● **Records for processing**
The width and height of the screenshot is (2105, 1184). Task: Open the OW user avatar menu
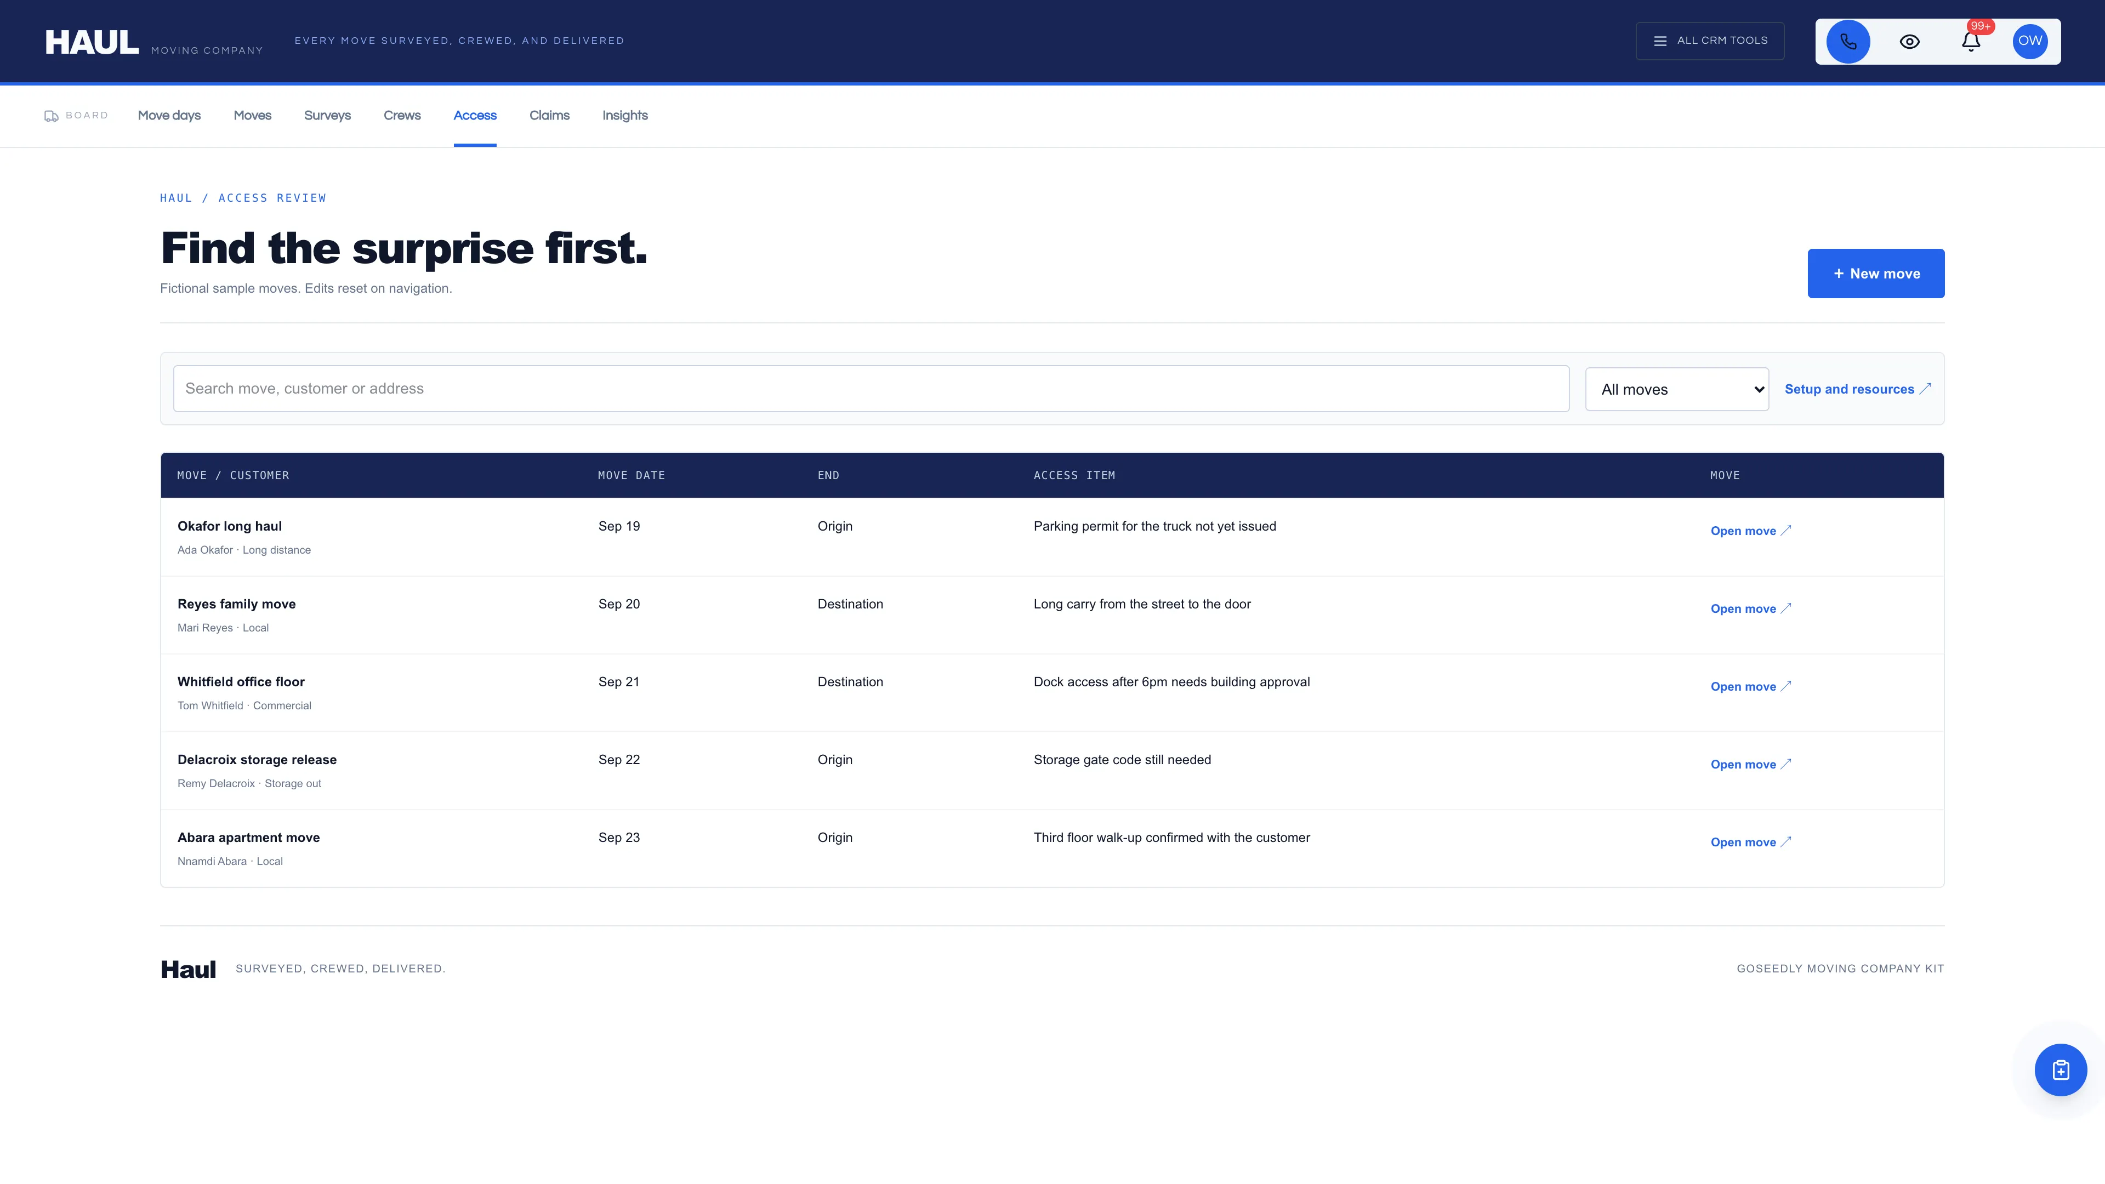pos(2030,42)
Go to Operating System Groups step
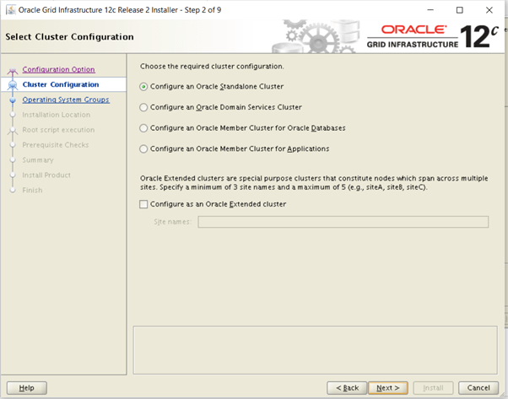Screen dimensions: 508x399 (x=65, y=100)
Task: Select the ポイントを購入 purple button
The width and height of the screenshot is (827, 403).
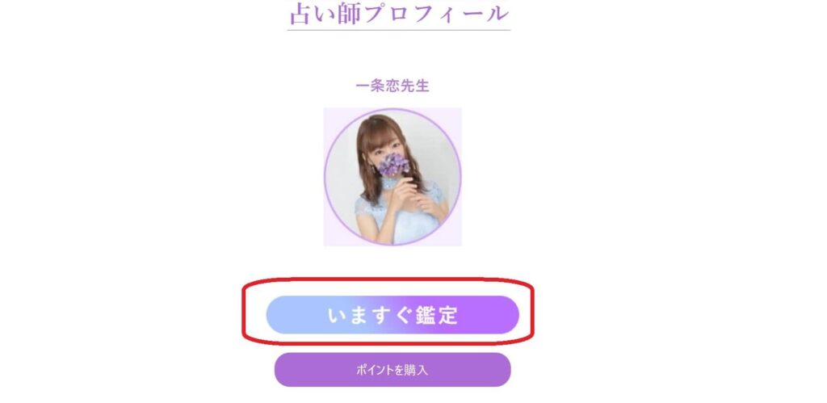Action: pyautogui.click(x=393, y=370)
---
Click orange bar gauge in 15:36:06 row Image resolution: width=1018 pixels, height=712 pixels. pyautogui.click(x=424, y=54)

● **What to work on**
Each line from the one that contains "The width and height of the screenshot is (2105, 1184)." down to the one that contains "Task: Select the ポイントを購入 purple button" is to be returned exactly as it stands above, both ends included, with pictures removed.

● **Output**
The width and height of the screenshot is (2105, 1184). Task: Open the OW user avatar menu
pos(2030,42)
Go to Operating System Groups step
Screen dimensions: 508x399 (x=65, y=100)
Task: Select the ポイントを購入 purple button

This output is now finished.